Consolation

Homélie du frère Philippe Verdin – Fête de la Présentation au Temple – 2 février 2022

« Lorsque l’enfant parait, le cercle de famille 

Applaudit à grands cris.

Son doux regard qui brille

Fait briller tous les yeux,

Et les plus tristes fronts, les plus souillés peut-être,

Se dérident soudain à voir l’enfant paraître,

Innocent et joyeux. » 

Le vieux Victor Hugo pensait peut-être au vieux Siméon.

Expérience universelle, l’enfant qui naît éblouit et réconcilie. La paix est son apanage.

Dans cet évangile, ce n’est pas le titre de « prince de la paix » qui est dédié au bébé, mais celui de « Consolation d’Israël ». Siméon attend la consolation d’Israël.

Siméon attend qu’un sauveur apporte la consolation au peuple qui souffre l’occupation étrangère, la menace de la déportation et la répression. Siméon attend qu’un sauveur restaure la gloire du peuple et prouve ainsi la puissance de Dieu. Et nous, nous attendons que Dieu s’approche de nous. Nous rêvons que Dieu nous couronne d’amour et de tendresse, comme dit le psaume 103, qu’il essuie nos larmes et nous console. Nous avons besoin d’être consolé. Consolé de quoi ? Des humiliations, des échecs, du mal qu’on nous fait. Mais nous avons aussi besoin d’être consolé du mal que nous avons commis, de notre médiocrité, de notre innocence perdue. 

    Jésus est le Dieu qui vient nous consoler. Celui que le prophète Isaïe avait annoncé : « Je suis celui qui vous console, le Seigneur qui essuie les pleurs sur tous les visages. » Celui qui parlait par la bouche du prophète Jérémie : « Je changerai vos deuils en allégresse, je vous consolerai ». Celui qui dit dans les béatitudes : « Heureux ceux qui pleurent, ils seront consolés ».

    Jésus, c’est le Dieu de la consolation. Il est venu me consoler. 

Il faut toute une vie de proximité avec le Christ pour que nous soyons consolés, tant est profonde notre tristesse. L’écrivain Henri Calet disait : « Ne me secouez pas. Je suis plein de larmes. » Nous sommes tristes car nous savons que nous sommes mortels, que ceux que nous aimons sont fragiles, que la vie est blessure de chaque instant, que le mal écrase, ruine et salit. Le Christ nous tient la main, il essuie nos larmes, il réchauffe notre cœur, il ranime notre espoir. 

    Á charge pour nous de consoler. St François d’Assise nous y invite : « Que je cherche moins à être consolé qu’à consoler… » ; et St Paul dans la 2ème lettre aux Corinthiens mentionne 9 fois en 5 versets la « consolation » : « Le Dieu de toute consolation, qui nous console de nos peines, afin que par la consolation que nous-mêmes nous recevons de Dieu, nous puissions consoler les uns les autres… »

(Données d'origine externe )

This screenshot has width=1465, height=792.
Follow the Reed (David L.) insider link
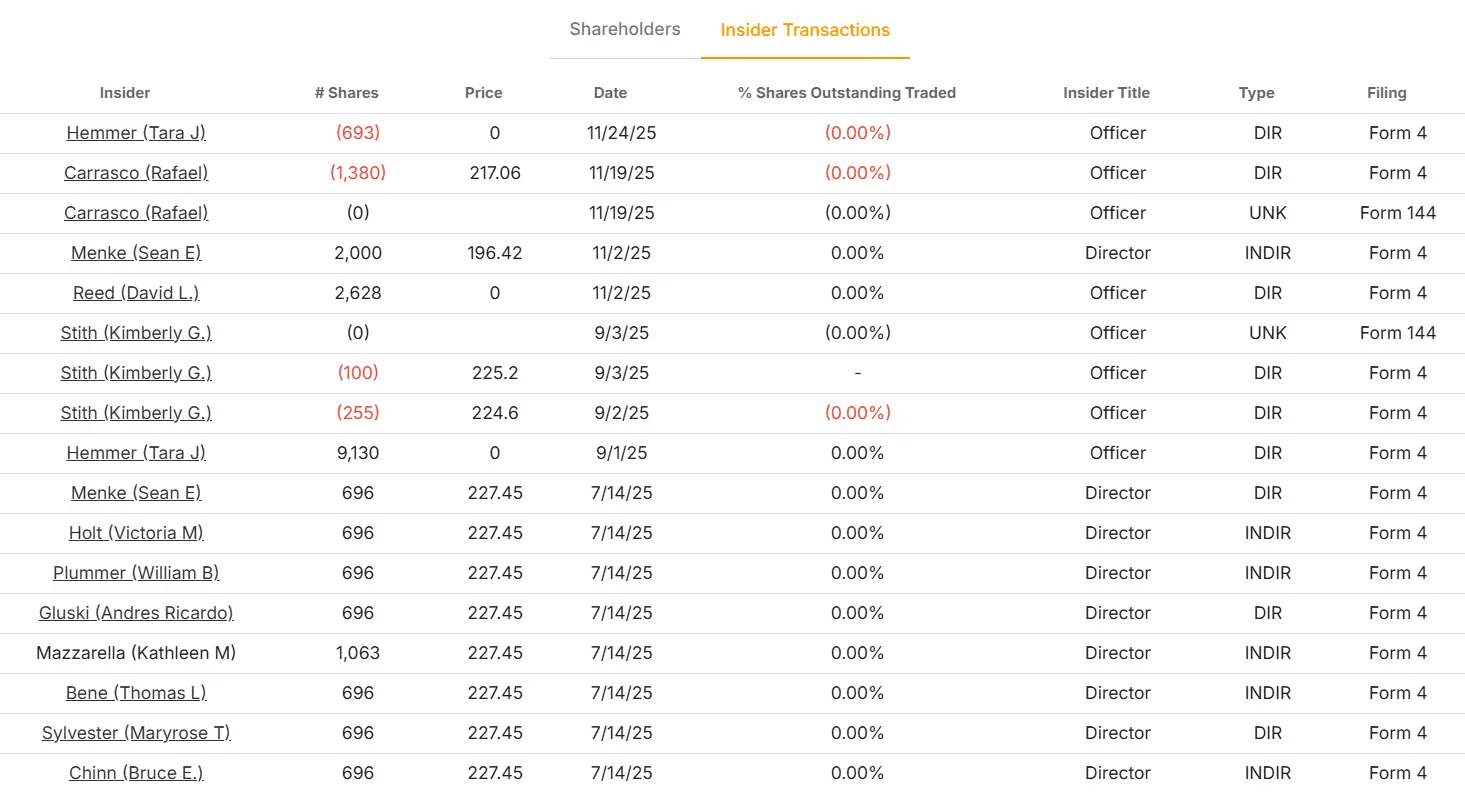coord(136,293)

    Être consolé par Dieu pour pouvoir à notre tour devenir des consolateurs. Magnifique programme pour l’Eglise. Nous vivons dans un monde où la consolation est urgente. Mais Dieu, qui le consolera ? C’est peut-être la vocation de certains d’entre nous d’être les consolateurs de Dieu. Ainsi Thérèse de Lisieux. Les consolateurs de Dieu, ceux qui restent éveillés dans la prière à Gethsémani aux côtés du Christ. Quand nous consolons les petits, les exilés, les humiliés, les délaissés, c’est toujours le Christ qui console par nous, et c’est en même temps le Christ que nous consolons.

    Dans ce mystère profond où Dieu se manifeste à nous comme le consolateur, les femmes jouent un rôle de premier choix. Nicolas Cabasilas, un mystique orthodoxe du XVème siècle écrivait : « Dieu s’est fait homme pour avoir une mère ». Les mères sont douées pour consoler. Dieu a voulu naître d’une femme pour pouvoir être consolé. 

Qu’aujourd’hui Marie console son fils, que son fils nous console et que nous apprenions par eux à consoler ceux qui sont dans la peine. Que la joie de Siméon se communique comme la petite flamme qui a volé tout à l’heure de cierge en cierge.